= WHAT THE TASK REQUIRES =
Can you render everything from the line containing "Task: Open the" down to the line containing "click(x=189, y=291)" as a two-column CSV with the headers text and answer, one row per item? Put each field in double quotes and replace any line breaks inside it with spaces.

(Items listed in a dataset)
....
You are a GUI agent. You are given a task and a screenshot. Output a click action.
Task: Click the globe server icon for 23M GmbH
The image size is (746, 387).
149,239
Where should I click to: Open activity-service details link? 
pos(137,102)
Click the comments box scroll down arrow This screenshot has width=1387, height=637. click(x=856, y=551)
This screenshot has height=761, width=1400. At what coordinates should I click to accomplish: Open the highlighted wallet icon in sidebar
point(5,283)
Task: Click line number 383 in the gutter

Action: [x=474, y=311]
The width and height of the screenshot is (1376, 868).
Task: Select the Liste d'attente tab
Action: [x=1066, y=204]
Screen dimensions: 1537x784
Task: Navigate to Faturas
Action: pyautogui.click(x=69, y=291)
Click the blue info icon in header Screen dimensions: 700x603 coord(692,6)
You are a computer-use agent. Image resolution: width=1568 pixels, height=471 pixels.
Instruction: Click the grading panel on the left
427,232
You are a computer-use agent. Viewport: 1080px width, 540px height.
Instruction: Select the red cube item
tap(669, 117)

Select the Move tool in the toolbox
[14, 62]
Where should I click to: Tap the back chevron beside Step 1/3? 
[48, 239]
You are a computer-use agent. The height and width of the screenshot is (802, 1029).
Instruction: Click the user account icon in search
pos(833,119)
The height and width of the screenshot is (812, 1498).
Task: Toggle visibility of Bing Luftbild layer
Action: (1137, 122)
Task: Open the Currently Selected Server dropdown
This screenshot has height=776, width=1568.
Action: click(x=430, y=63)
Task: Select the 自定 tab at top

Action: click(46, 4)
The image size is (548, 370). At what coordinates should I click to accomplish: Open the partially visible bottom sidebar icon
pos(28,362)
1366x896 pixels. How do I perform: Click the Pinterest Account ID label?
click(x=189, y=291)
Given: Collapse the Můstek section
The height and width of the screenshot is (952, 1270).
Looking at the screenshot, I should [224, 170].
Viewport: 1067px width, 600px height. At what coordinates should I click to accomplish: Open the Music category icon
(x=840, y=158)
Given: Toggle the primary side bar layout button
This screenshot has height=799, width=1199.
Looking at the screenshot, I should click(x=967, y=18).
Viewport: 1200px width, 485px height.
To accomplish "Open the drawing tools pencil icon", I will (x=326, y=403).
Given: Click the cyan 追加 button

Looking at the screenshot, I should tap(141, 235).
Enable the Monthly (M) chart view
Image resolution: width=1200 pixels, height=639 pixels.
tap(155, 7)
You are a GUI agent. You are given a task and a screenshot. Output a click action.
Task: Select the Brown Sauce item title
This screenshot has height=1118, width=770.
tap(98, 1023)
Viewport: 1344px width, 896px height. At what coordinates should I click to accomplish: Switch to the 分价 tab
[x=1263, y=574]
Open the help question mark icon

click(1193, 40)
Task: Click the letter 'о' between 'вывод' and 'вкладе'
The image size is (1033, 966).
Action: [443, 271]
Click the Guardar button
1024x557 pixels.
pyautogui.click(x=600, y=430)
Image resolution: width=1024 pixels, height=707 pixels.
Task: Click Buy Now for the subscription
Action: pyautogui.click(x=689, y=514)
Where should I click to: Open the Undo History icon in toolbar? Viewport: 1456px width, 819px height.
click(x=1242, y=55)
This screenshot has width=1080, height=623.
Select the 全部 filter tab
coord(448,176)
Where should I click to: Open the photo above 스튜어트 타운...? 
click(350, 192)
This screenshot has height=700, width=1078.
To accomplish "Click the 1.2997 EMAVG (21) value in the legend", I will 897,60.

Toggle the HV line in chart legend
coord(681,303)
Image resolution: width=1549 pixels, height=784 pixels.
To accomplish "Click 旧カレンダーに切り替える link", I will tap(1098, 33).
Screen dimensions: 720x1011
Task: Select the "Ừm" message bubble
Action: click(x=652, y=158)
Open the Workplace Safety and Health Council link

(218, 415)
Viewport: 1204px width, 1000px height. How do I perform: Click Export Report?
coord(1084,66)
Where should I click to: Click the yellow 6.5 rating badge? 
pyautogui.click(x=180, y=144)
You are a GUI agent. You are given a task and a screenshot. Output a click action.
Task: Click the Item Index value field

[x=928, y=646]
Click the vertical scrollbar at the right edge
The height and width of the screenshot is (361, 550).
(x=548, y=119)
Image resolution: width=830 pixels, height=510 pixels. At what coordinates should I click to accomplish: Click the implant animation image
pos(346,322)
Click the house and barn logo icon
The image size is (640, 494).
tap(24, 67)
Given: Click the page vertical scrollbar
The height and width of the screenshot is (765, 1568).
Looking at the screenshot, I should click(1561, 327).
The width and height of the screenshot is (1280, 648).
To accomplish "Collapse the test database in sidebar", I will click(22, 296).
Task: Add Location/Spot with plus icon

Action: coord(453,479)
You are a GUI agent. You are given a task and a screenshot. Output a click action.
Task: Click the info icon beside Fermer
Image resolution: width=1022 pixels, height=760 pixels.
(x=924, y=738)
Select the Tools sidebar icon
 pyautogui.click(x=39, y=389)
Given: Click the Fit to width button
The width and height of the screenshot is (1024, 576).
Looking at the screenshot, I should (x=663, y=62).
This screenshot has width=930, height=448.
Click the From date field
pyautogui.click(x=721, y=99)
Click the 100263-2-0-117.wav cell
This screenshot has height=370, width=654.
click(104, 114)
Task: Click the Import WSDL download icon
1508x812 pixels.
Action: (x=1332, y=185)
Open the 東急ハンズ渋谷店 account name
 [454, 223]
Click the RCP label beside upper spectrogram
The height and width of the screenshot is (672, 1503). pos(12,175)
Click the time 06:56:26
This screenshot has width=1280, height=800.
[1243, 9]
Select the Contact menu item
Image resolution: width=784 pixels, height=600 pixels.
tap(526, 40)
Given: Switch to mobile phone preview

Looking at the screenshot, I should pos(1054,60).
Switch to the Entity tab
....
= RESPONSE =
text,answer
"Task: Open the Currently Selected Server dropdown This screenshot has height=776, width=1568.","Action: click(x=430, y=63)"
"Task: Select the 自定 tab at top","Action: click(46, 4)"
"The image size is (548, 370). At what coordinates should I click to accomplish: Open the partially visible bottom sidebar icon","pos(28,362)"
"1366x896 pixels. How do I perform: Click the Pinterest Account ID label?","click(x=189, y=291)"